Hari repeated the trick: prepared for it, Rowan saw the result more clearly. A three-inch long insect, colored bright red and blue, flashed into the air, fluttered, and was instantly retracted into the fool-you’s head by means of a thin black line. Rowan studied the mottled creature, her eyes squinting in thought. “How did it catch that bug?”

“That’s not another bug,” Evvie informed her. “That’s the same bug.” Without prompting, the fool-you sent out its minion again, and left it fluttering in the air, enticingly.

“It’s like a lure,” Rowan said. “What is it trying to attract?”

The answer came from the sky: the children scattered with squeals as a hawk-bug dropped from above in a cloud of pink thrashing wings. It clutched the lure, attempted to escape; the fool-you tightened its grip on the ground. The line became taut; a quick tug of war followed.

The hawk-bug tried to abandon its catch, but the fluttering lure adhered to its body, and with an audible snap the fool-you retracted its line. Its flat body suddenly bent upwards in the middle, and the creature leaped into the air, landing on its back in a wild cloud of dust. Legs grasped the captive around the middle, then rotated the struggling form as small pincers efficiently clipped off legs, wings, head, while the children shrieked in gory delight. An appalling eight-inch gash appeared on the fool-you’s underside, and it stuffed the still-moving corpse within. The huge insect rocked forward and back, raising more dust. At the high end of one rock, it nimbly uprighted itself, and resumed its deceptive, flattened stance.

The dust settled, and the area became still again, hawk-bug wings, legs and head strewn about the motionless, mottled lump. “So,” Rowan said, raising her brows, “that’s what eats a hawk-bug. ”

Rowan looked up to find that a number of adults had been attracted by the action. They now stood about, studying Rowan and her young assistants with clear disapproval. Someone said accusingly: “Who brought a fool-you into the camp?”

Most of the children shuffled their feet in guilty silence, but Bodo spoke up, loudly, proudly. “I did! I brought it into the camp!” he declared.

Rowan stepped forward. “I’m sorry, I think I’m responsible. I was studying insects, and the children were helping me. I didn’t think it would cause all this –” and she gestured, “– all this fuss. ”

The mertutial who had spoken glowered: an old man, shaking a gnarled, admonishing finger. “You don’t bring a fool-you into camp,” he declared to Rowan, then caught himself. He shifted his scolding to little Bodo. “If you bring in a fool-you, you get nothing but trouble. Hawk-bugs will come down, or the bait will hit a person and stick. You can’t get it off, no matter how hard you try. You have to wait for it to rot off.” Bodo stared up at the man with apparent incomprehension, fascinated purely by the vehemence of the statements. The mertutial moderated himself. “Don’t ever do that again,” he commanded.

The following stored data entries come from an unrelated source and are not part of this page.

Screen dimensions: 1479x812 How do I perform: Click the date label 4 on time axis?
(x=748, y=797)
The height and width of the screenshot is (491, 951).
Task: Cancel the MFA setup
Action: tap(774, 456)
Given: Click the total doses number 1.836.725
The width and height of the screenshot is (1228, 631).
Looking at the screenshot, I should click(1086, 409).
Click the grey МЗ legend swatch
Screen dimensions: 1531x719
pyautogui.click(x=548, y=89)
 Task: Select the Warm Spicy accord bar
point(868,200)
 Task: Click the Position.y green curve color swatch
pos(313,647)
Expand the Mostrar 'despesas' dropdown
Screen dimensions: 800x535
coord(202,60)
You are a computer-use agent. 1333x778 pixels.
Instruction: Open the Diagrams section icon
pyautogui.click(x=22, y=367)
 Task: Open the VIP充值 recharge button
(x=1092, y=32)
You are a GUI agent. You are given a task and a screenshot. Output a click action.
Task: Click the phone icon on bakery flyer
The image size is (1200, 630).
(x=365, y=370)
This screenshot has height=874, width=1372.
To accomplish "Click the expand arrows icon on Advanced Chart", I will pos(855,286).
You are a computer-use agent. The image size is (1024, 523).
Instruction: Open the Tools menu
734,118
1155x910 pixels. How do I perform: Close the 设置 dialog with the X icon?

This Bodo understood. “I’ll never do that again!” He was pleased to have a clear rule to follow.

The children dispersed, disappointed, and Rowan returned to her logbook and specimens. She found the grass-hunter gone, leaving behind the head and still-thrashing forearms of the trawler, and the flesh termite queen trembling in death, her once-swollen abdomen reduced to ooze and shreds.

In the final version of the book, that scene was replaced by one sentence: “Rowan spent part of the afternoon seated beside the fire pit, sketching various samples out Outskirts insect life.”

All for the best.  Really, it did the chapter’s pacing no favors.

But if you’re curious about the Outskirts’ insects… there you go.